Kann man vor einem Amt "Respekt" haben? Nein, denn es hat keine Augen. "Respekt" heißt "zurückschauen" von "re-spectare". Auf gut Deutsch: sehen und gesehen werden, und sehen, dass der andere einen sieht. Ein komplexer Vorgang. Dazu gehören immer zwei. Den Blick vor einer "Respektsperson" blind zu senken ist das Gegenteil von Demokratie. Was Sinn macht: Augen auf, hinschauen, jemanden eines Blickes würdigen.

Das Besondere am Menschen ist den Psychologen erst in den letzten Jahren wie Schuppen von den Augen gefallen: Es ist das Weiße im Auge! Bei Menschenaffen ist der Augapfel nicht weiß. Na und? Just dieses unscheinbare Detail bietet enormen kommunikativen Mehrwert: Ich weiß, wo jemand gerade seine Augen hat, durch das Weiß!

Unser Auge dient nicht nur zum Sehen, sondern sendet ständig auch visuelle Reize. Nicht nur, wenn man frisch "verguckt" ist.

Deshalb sind uns Gestalten mit dunklen Sonnenbrillen auch so unheimlich, der Zugang zu ihrer Seele ist versiegelt und verspiegelt. Diese Menschen wollen cool sein und wirken auf uns kühl. Gemeinsam in eine Richtung zu schauen ist so entscheidend für uns Menschen, dass wir es üben, sobald wir von der Brust weg sind und auf Augenhöhe getragen werden.

Ein Kind ist mit dem ersten Lebensjahr schon weiter als ein Schimpanse mit 27. Das wurde ausgerechnet am Wolfgang-Köhler-Forschungszentrum Leipzig getestet (kein Witz, bitte nachlesen: Reliance on head versus eyes in the gaze following of great apes and human infants. Journal of Human Evolution. 52, 314-320).

Michael Tomasello verlockte Menschenaffen, an die Decke zu schauen, indem der Untersucher entweder den ganzen Kopf oder nur die Augen nach oben bewegte. Die Affen fanden es nur spannend, wenn sich der Kopf weit sichtbar bewegte. Unsere einjährigen Menschenkinder hatten aber bereits geblickt, dass es viel mehr auf die Augen ankommt.

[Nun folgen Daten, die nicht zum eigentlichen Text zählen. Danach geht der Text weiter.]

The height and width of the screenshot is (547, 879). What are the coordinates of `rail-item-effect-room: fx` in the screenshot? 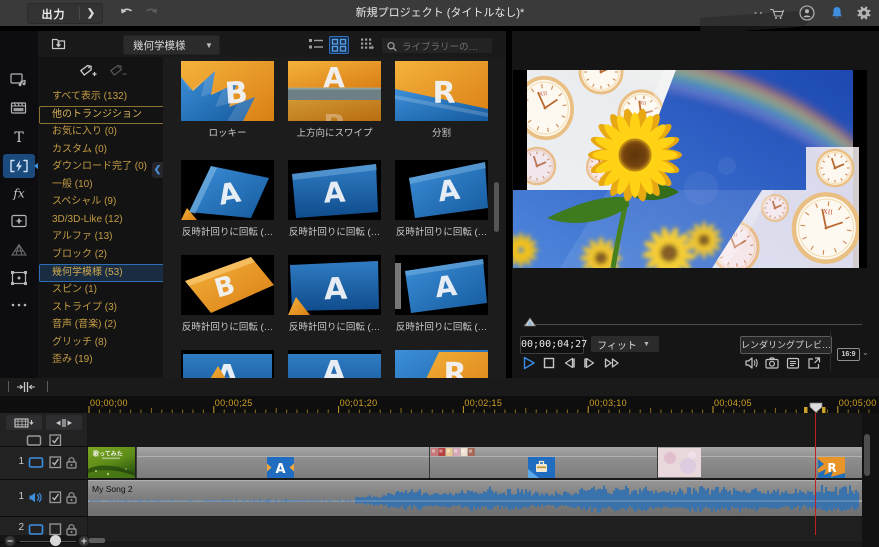 It's located at (19, 193).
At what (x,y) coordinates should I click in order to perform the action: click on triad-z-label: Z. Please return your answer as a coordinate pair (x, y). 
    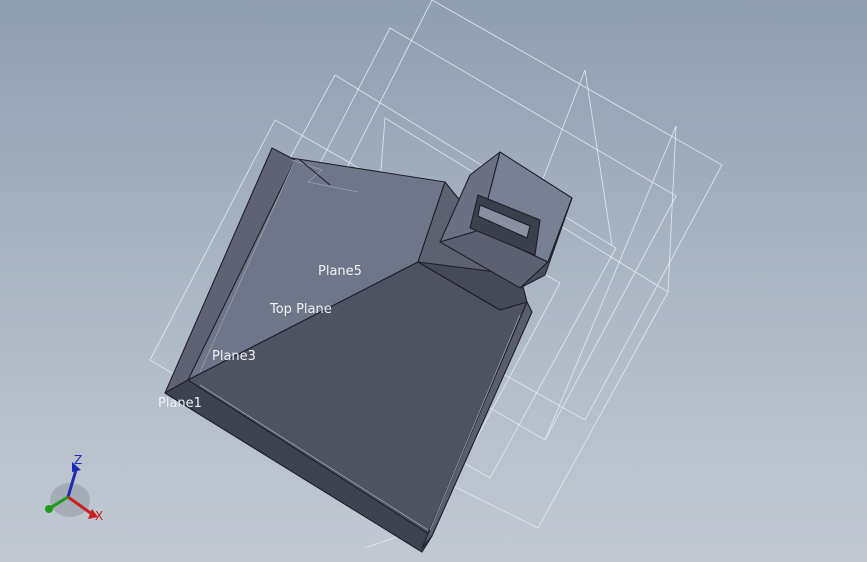
    Looking at the image, I should click on (78, 460).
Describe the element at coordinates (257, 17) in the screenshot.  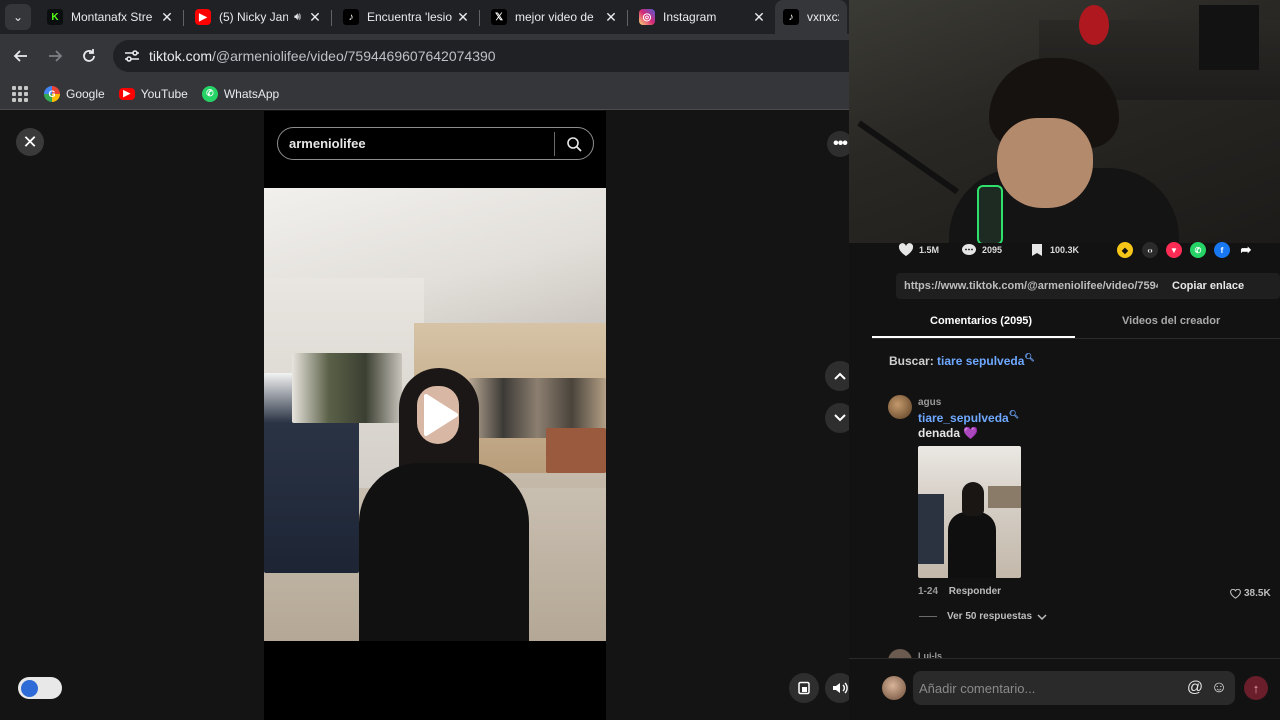
I see `browser-tab: ▶ (5) Nicky Jan 🔊︎ ✕` at that location.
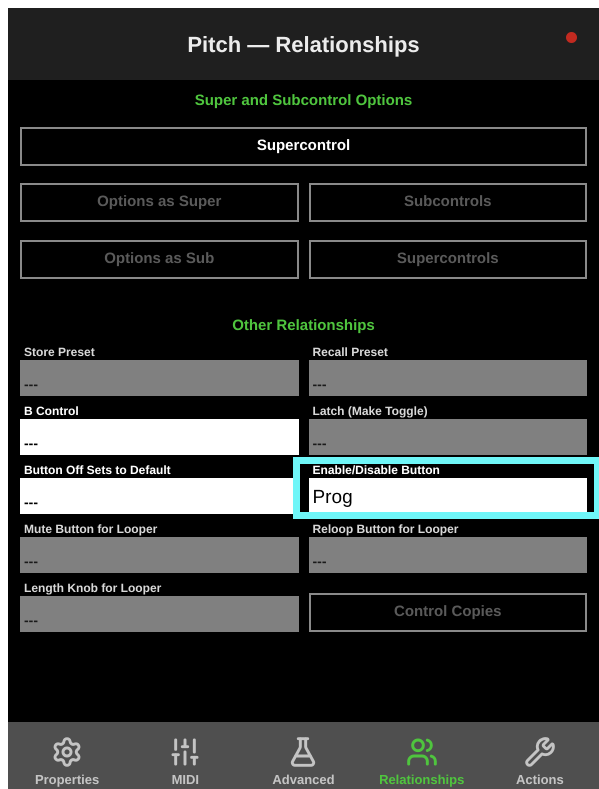 The image size is (599, 789). What do you see at coordinates (540, 752) in the screenshot?
I see `wrench-icon` at bounding box center [540, 752].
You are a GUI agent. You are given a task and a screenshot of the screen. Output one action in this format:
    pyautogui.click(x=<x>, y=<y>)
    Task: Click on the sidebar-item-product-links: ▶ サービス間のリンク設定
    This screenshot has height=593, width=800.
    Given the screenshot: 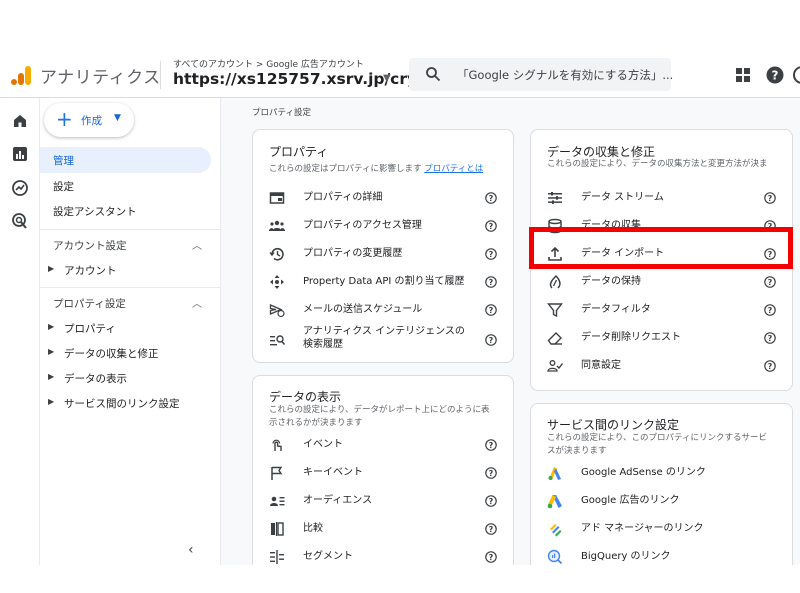 What is the action you would take?
    pyautogui.click(x=130, y=404)
    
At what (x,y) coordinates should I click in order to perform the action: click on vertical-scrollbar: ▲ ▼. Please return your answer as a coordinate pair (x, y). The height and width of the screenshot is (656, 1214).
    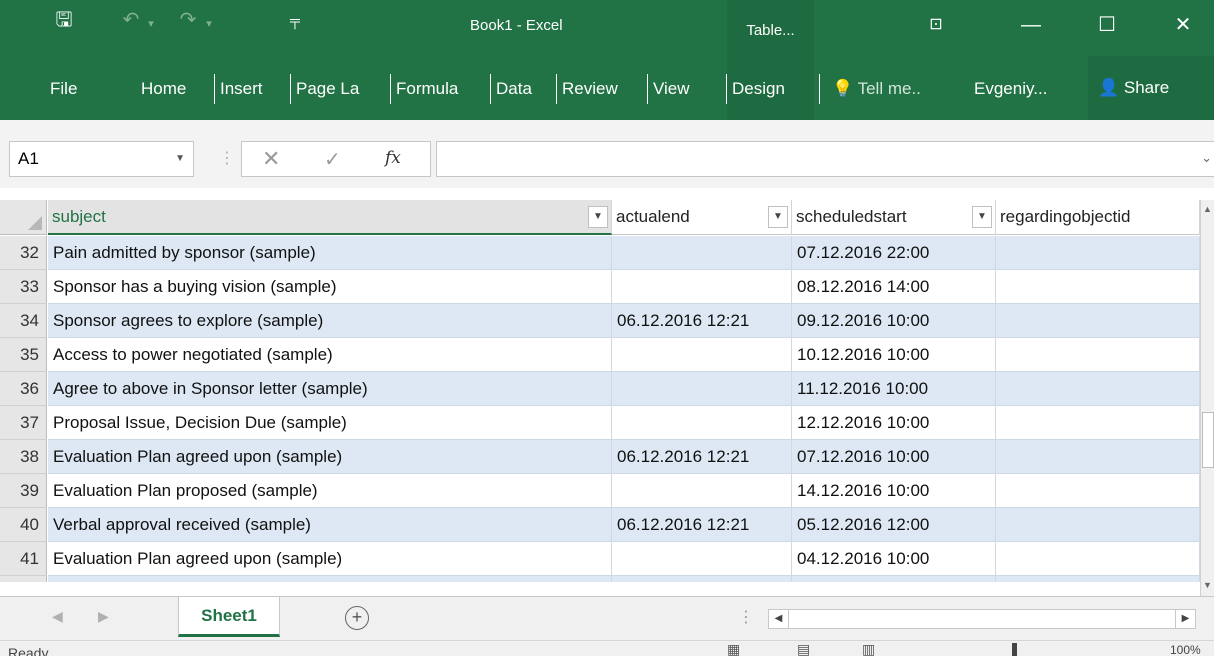
    Looking at the image, I should click on (1207, 398).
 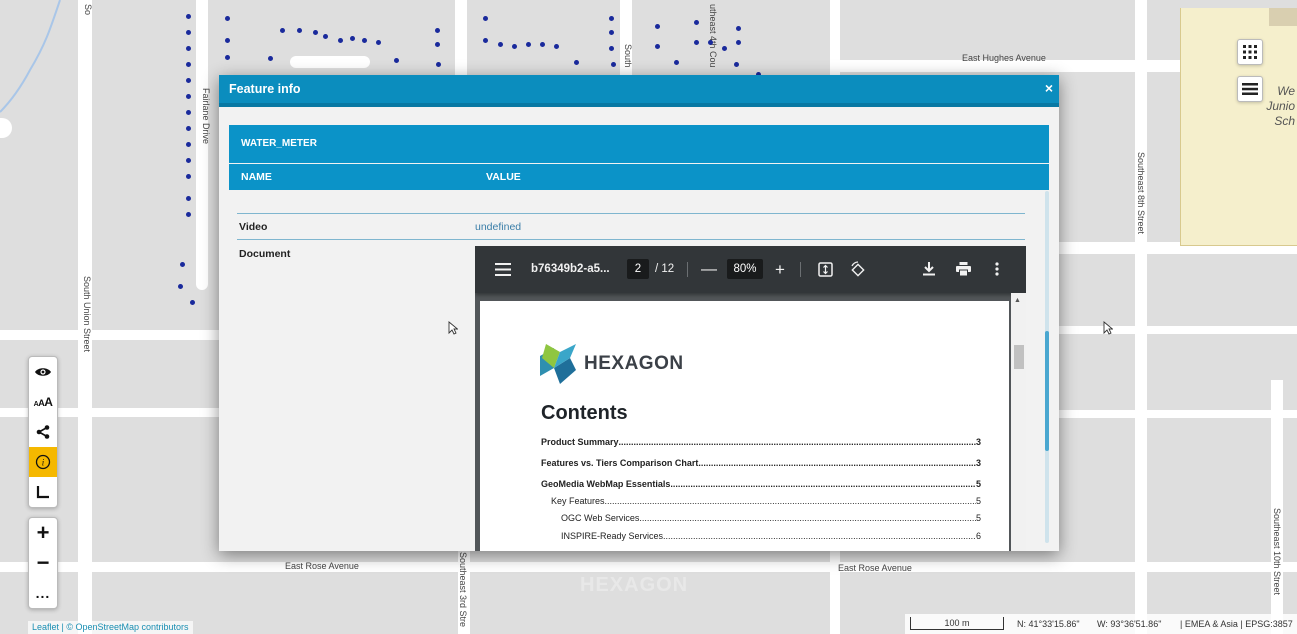 I want to click on row-value: undefined, so click(x=498, y=227).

Diese revolutionäre Idee der "kooperativen Augen" macht uns Menschen so erfolgreich: Ist dem einen etwas ins Auge gefallen, bleibt es nicht dort, sondern erreicht in einem Augenblick alle, die ihn "respektieren". Deshalb ist es auch das Schlimmste, bei jemandem wegzuschauen oder ihn nicht mal mit dem Hintern anzuschauen. Das ist rücksichtslos, schließlich haben wir ja da keine Augen. Zuweilen Ohren, aber darum geht es gerade nicht.

Wer sieht, dass er in seiner Absicht, gesehen zu werden, absichtlich nur mit Argusaugen oder gar nicht gesehen wird, fühlt sich getreten und tritt zurück. Affen werden das nie verstehen.